Eines der Nilkatarakte.

Bei dem britischen Boot handelt es sich um einen, durch eine Dampfmaschine angetriebenen, umgebauten Kutter. Alle Aufbauten wurden entfernt, der Steuerstand durch Eisenplatten geschützt und am Bug ein 18-Pfünder Hinterladergeschütz montiert.

Der 18-Pfünder kurz nach dem Schoß (komplett scratch gebaut).

Die Entwicklung des Hinterladers vereinfachte den Ladevorgang. Allerdings gab es bis weit ins 19. Jahrhundert erhebliche Probleme bei der Herstellung der Verschlüsse, insbesondere mit der Gasdichtigkeit. Deshalb wurden sie eher auf nachrangigen Schiffen montiert auf denen der dadurch resultierenden Leistungsverlust nicht so ins Gewicht viel. Die Besatzung des Dampfers besteht aus einem Mustersergeant, der das Boot steuert und das Kommando führt, einem Maschinisten, 2-3 Infanteristen und der 3-köpfigen Geschützbedienung.

Für den Kutter verwendete ich als Grundlage einen, wie man sie in Souvenir-Läden an Küstenurlaubsorten oft findet. Leider ist das Angebot an brauchbaren, passenden Bausätzen, für meinen Maßstab, auf dem Markt ziemlich dürftig! Deshalb nutze ich alles, was mir geeignet erscheint. Es ist ein Resinguss. Ich entfernte durch Schleifen und Fräsen alle Decksaufbauten und angegossen Ausrüstungsteile.

Ein wichtiger Hinweis für Modellbauanfänger, bei dem so Bearbeiten von Resin immer einen Mundschutz tragen damit man den entstehenden Resinstaub nicht einatmet. Dieser ist gesundheitsschädlich!

Die Mannschaft und Details der Wasseroberfläche:

Der Steueraufbau entstand aus Plastiksheet, -Profil und einem Zahnrad als Steuerrad. Der 18-Pfünder ist ein kompletter Eigenbau aus Messingrohr und Plastikprofil, außer die Taljen, um das Geschütz nach dem Feuern wieder in Schussposition zuziehen – diese sind aus einem anderen Bausatz. Auch die Dampfmaschine ist ein kompletter Eigenbau. Ich hatte eigentlich noch eine Gatling Gun am Heck geplant, aber dies gefiel mir aus Platzgründen optisch nicht, deshalb ließ ich sie weg. Die Figuren sind aus verschieden Sätzen von Esci und HäT.

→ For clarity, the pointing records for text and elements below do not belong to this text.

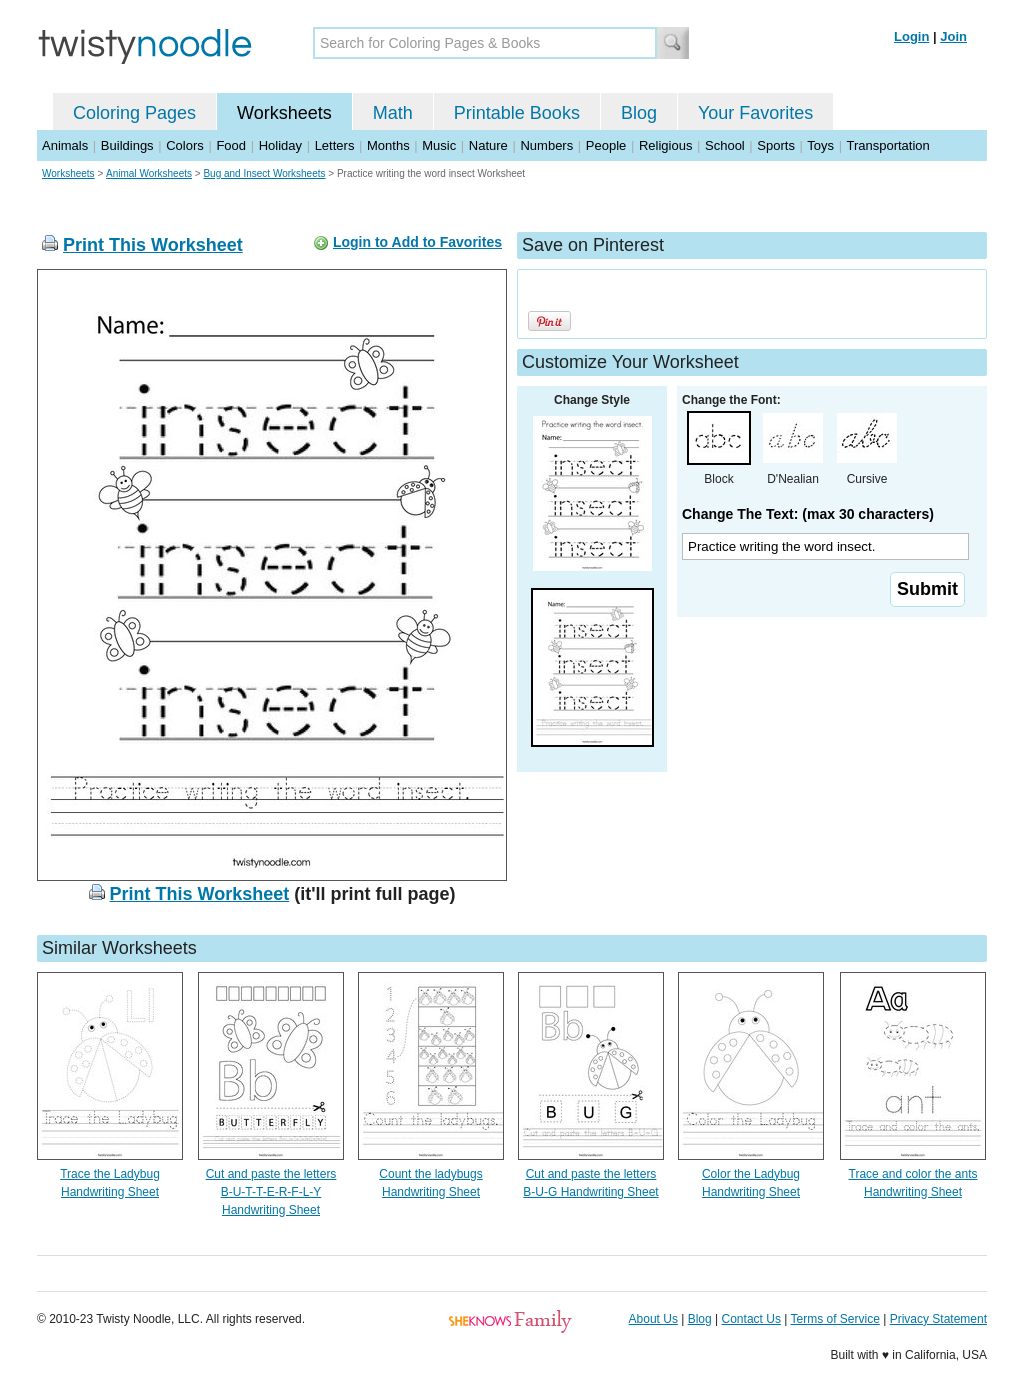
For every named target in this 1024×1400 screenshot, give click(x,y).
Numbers (546, 145)
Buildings (127, 145)
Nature (488, 145)
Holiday (280, 145)
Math (393, 113)
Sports (776, 145)
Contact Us (751, 1319)
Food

Der Mahdisten-Segler entstand im Kitbashing-Verfahren, also von anderen Bausätzen klauen! Nur Ruder und Ruderpinne sind Eigenbau. Die Drehbasse erhielt einen Haltegriff.

 

Der Segler mit dem Einschlag daneben.

Die Figuren der Mahdisten sind aus dem Esci-Satz Muslim Warriors. Dieser ist nur noch schwer zu bekommen. Ich hatte das Glück einen erstehen zu können und noch dazu zu einem moderaten Preis.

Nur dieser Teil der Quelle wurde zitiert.